WORK TASK
Copy each line of the records that contains the word "will".

[[ EXTRACTED ENTRIES, beginning ]]

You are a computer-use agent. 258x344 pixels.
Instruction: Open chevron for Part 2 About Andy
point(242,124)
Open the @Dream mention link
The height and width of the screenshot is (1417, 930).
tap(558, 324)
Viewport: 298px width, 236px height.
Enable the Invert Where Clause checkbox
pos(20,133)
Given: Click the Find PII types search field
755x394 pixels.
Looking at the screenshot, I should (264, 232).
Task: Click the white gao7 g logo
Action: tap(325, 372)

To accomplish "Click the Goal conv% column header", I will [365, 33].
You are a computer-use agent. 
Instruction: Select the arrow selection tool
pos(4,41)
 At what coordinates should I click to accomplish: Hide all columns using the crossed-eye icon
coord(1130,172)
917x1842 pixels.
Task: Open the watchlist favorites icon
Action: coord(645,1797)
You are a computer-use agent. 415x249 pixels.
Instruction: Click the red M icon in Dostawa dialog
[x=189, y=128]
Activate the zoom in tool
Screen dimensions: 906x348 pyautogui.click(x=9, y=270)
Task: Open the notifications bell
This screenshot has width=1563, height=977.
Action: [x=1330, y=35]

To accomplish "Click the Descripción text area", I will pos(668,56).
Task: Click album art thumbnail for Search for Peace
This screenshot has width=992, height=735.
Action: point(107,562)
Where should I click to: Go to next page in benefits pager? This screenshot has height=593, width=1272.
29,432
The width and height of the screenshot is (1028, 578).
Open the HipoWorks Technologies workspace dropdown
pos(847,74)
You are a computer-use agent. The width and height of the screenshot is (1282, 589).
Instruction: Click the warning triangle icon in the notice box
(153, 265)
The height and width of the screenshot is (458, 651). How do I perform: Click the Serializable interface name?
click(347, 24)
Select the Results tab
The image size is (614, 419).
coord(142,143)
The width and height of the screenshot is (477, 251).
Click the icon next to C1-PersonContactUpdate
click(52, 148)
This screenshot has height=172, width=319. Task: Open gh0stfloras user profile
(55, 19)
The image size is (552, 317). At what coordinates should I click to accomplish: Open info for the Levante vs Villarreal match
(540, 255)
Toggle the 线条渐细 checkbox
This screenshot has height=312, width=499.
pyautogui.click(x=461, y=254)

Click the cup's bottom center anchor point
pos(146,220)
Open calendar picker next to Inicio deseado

[[ EXTRACTED ENTRIES, end ]]

SOLUTION TO THE EXERCISE
To accomplish "Click the Goal conv% column header", I will [365, 33].
To accomplish "Click the Descripción text area", I will pos(668,56).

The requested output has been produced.